───── Document passage
I guess I'm surprised you're surprised - but then if I had grown up and spent most of my life within 10 hours of the East Coast, I suppose I would be shocked as you are. 

Most of the country is extremely sparsely populated with sound reformed churches. The East Coast and in particular the south have a goodly number, but if you look at any congregation map, you'll see that the overwhelming majority of reformed churches in this country (solid denominations) are east of the Mississippi, and the density increases as you approach the Gulf and the Atlantic. Out here in the midwest and beyond, further west, forget assuming that you'll find a good reformed church. 

This isn't unexpected - there just isn't a solid history of such churches out west (and by out west I DO mean Ohio and west). Historically speaking churches followed populations, and there aren't too many particular areas (northwest washington state, northwest Iowa) where large populations from countries with solid reformed churches moved. 

So what to do? Of course the PCA/OPC/RPCNA, etc, need to do their work of planting in areas where there is a dearth of churches (which is everywhere). Naturally speaking, if you are to plant churches in a GOOD way, you're going to do it fairly nearby already established churches. The "spore" model, of launching churches that are completely isolated from others is really not a good one - churches do best if they grow more like an ivy than a plot of mushrooms.
──────────
───── Available data
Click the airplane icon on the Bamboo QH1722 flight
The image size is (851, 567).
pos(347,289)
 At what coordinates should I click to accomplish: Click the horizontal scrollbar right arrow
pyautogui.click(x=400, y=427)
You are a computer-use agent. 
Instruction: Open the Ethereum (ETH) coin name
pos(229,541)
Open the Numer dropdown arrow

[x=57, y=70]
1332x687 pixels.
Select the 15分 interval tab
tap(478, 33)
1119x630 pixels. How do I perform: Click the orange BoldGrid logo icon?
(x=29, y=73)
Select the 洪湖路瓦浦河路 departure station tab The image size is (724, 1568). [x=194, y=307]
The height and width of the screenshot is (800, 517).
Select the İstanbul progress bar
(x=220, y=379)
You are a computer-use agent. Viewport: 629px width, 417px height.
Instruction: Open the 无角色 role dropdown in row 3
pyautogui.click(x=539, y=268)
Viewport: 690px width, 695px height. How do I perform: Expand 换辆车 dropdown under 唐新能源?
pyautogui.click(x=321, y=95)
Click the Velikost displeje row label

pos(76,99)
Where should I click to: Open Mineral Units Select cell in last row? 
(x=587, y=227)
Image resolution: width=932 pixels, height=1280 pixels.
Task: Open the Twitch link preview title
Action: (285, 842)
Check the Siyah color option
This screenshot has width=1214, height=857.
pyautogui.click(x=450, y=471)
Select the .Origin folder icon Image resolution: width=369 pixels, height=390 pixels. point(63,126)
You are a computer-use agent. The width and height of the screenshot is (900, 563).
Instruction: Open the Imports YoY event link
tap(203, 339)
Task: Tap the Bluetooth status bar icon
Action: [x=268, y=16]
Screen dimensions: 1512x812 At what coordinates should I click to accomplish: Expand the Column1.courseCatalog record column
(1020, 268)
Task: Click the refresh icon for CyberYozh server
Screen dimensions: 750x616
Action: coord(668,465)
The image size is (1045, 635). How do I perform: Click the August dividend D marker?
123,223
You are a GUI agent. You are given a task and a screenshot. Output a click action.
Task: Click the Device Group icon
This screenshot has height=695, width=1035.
──────────
[Tasks]
1. Answer these questions about the post on reformed churches:
(a) Where does the writer say the overwhelming majority of reformed churches in the country are located?
(b) What does the writer say "out west" means?
(c) Which model of church planting does the writer call "really not a good one"?
2. Continue the post on reformed churches from where it stops.
The items are separate material and unrelated to the post on reformed churches.

[Solved tasks]
1.
(a) East of the Mississippi.
(b) Ohio and west.
(c) The "spore" model, which launches churches that are completely isolated from others.

2.
You also need pastors - and young men come overwhelmingly from the denominations in which they grew up, and seek ordination in those or related denominations. Given the tiny fraction of solid reformed denominations, one shouldn't be surprised that the fraction of solid reformed pastors prepared to plant new churches, out of all the newly ordained pastors produced in a given year is also tiny. 

I lament the fact that PCA/OPC/RPCNA/URC churches are so scattered - but am not surprised. 

So, again, what to do? Pray. Seek likeminded individuals for study and concerted prayer. Contact the denominational representatives in your area and see whether they know of other individuals in your area who are looking for reformed opportunities. It takes a LONG time to prepare the ground and plant and grow a church. Be patient. This is what we've resigned ourselves to - and meanwhile we are working for reform in our on congregation.


----------



## jaybird0827 (Aug 27, 2008)

What about the RPCNA; is that just not an option for you?

This directory lists 5 or 6 congregations in IN. Are any of these near Wabash?


----------



## Backwoods Presbyterian (Aug 27, 2008)

See Above Post


----------



## jaybird0827 (Aug 27, 2008)

Backwoods Presbyterian said:


> See Above Post


 
I just realized I buzzed right past your prior post. You certainly answered my question - thanks!


----------



## Backwoods Presbyterian (Aug 27, 2008)

No Problem...


----------



## Marrow Man (Aug 27, 2008)

Backwoods Presbyterian said:


> There is an RPCNA Church in Kokomo, IN which is 45 min. away.



We actually have a Purdue student who is a member of the RPCNA church in Kokomo staying with us at present!


----------



## ReformedWretch (Aug 27, 2008)

Kokomo might be doable


----------



## VirginiaHuguenot (Aug 27, 2008)

"Everybody knows, a little place like Kokomo..."


----------



## Backwoods Presbyterian (Aug 27, 2008)

Aruba, Montego...


----------



## Grace Alone (Aug 27, 2008)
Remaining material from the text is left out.